The lifting regression tree model is cross validated and optimized.

Using 1000 observations and 11 predictors, an initial model of 10 50 trees was created.

We used cross validation above. We define: data; Predictive variables; Dependent variable — column number representing species data; Tree complexity — we first try that the tree complexity is 5; Learning rate — we try to use 0.01.

Running a model as described above will output a progress report and make a graph. First, what you can see. This model is established with the default 10x cross validation method. The black solid curve is the average value of the change in the predicted deviation, and the point curve is 1 standard error (i.e. the result measured on the cross validation). The red line represents the minimum value of the average, and the green line represents the number of trees that generate the value. The final model returned in the model object is established on the complete data set, using the optimal number of trees.

`length(fitted)`

The returned results include fitted – the fitted value from the final tree, fitted.vars – the variance of the fitted value, residuals – the residual of the fitted value, and contribution – the relative importance of the variable. Statistics – relevant evaluation statistics. CV. Statistics these are the most appropriate evaluation statistics.

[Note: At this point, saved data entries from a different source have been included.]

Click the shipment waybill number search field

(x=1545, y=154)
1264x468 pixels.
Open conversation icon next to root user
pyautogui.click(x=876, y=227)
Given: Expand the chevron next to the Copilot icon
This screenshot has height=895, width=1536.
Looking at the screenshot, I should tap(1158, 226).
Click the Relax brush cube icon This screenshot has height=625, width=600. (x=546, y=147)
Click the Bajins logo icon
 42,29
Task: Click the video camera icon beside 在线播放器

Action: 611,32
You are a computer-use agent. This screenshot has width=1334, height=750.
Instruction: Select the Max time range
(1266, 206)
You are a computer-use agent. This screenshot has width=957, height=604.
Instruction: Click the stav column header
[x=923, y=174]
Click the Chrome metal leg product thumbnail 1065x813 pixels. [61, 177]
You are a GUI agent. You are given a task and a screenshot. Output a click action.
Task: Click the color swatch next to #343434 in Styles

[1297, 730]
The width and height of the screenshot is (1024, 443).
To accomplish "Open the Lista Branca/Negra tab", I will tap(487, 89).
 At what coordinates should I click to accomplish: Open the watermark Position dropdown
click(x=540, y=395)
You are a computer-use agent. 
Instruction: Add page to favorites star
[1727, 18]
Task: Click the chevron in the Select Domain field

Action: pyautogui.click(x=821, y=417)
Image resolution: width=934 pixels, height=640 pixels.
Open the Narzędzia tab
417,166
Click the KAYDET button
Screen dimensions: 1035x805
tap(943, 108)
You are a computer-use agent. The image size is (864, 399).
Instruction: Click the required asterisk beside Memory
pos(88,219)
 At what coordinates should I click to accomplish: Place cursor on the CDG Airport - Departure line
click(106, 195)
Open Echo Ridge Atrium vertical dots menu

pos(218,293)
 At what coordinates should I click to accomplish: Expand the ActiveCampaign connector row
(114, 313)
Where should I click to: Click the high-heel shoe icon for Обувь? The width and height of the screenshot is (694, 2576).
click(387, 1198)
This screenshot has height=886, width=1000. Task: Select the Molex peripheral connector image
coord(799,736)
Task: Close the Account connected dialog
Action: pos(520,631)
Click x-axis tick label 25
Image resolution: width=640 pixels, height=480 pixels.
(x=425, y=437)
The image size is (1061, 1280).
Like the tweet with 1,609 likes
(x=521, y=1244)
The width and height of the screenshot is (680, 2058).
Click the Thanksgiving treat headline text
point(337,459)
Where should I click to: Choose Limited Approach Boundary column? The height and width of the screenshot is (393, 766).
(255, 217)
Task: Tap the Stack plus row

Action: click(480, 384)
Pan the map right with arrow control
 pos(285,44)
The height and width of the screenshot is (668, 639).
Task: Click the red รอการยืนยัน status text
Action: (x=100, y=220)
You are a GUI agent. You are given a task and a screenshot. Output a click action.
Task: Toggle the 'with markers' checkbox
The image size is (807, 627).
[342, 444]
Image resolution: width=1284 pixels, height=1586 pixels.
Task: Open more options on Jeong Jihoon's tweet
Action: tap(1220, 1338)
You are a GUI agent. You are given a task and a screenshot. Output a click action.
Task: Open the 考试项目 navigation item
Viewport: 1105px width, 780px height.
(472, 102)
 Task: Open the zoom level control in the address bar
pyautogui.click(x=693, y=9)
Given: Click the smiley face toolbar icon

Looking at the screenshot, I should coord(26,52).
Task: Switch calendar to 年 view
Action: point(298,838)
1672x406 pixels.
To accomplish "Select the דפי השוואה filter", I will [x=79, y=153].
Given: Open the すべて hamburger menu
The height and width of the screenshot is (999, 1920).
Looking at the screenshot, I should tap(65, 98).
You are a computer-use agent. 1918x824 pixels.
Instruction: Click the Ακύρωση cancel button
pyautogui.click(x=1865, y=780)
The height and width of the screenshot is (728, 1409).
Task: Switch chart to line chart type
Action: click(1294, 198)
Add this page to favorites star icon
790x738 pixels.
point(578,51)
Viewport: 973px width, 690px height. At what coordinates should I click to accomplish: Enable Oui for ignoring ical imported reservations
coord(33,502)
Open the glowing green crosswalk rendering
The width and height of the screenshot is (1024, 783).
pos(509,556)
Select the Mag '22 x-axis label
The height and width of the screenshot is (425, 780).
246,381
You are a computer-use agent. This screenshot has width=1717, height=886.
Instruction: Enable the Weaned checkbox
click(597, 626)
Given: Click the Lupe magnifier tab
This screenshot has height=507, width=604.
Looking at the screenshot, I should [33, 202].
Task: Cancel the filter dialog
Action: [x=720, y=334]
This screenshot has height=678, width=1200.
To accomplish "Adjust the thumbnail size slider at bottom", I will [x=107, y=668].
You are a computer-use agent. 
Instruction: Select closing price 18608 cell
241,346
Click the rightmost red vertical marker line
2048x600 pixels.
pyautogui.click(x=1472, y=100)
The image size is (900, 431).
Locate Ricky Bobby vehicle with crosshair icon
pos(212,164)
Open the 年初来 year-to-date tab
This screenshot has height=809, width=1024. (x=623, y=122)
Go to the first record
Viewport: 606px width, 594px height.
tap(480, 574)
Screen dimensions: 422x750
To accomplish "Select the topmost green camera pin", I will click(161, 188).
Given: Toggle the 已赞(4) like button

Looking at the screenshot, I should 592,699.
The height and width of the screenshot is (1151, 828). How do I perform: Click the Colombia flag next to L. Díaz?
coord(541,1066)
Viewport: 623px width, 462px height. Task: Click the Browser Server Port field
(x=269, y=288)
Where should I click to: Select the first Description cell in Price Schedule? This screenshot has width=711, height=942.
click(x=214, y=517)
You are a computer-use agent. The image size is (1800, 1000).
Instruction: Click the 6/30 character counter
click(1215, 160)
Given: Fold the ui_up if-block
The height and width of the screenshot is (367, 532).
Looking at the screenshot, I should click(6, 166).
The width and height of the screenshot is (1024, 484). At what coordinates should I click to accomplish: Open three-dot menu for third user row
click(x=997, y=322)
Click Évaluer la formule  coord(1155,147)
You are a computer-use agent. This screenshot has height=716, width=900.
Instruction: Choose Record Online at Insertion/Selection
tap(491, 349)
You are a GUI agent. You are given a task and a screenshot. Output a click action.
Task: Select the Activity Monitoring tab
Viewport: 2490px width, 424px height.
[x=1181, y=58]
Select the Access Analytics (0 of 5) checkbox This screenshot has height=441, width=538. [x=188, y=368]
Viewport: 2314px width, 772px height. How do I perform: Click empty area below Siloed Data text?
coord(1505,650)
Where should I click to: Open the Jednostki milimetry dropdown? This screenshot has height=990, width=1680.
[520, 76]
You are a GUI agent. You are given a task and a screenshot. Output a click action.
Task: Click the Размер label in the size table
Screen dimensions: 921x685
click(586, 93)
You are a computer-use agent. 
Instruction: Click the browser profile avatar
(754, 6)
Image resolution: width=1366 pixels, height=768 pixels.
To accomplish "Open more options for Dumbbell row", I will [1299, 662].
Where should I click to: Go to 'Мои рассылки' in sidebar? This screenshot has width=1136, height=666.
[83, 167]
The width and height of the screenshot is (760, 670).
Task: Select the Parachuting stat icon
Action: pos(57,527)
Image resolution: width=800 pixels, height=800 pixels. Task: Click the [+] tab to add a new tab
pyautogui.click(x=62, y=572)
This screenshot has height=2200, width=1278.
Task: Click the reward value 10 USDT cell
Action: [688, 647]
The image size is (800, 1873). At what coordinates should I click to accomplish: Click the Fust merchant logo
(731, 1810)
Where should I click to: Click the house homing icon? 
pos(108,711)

We calculate each statistic in each cross validation (calculated according to the average change of prediction deviation in all cross validation under the determined optimal number of trees), and then present the average value and standard error of these statistics based on cross validation here. Weights – the weight used to fit the model (by default, each observation is “1”, i.e. the weight is equal). Trees. Fitted – record of the number of trees fitted at each step in the phased fitting process; Training.loss.values – the phased change of the deviation on the training data, cv.values – the average of the CV estimates of the prediction deviation calculated at each step of the phased process.

You can use the summary function to see the importance of variables

`> summary(lr )`

# Select Settings

The above is a preliminary guess of the setting, using the empirical rules discussed in elith et al. (2008). Its model has only 650 trees, so our next step will be to reduce LR. For example, try LR = 0.005 for more than 1000 trees.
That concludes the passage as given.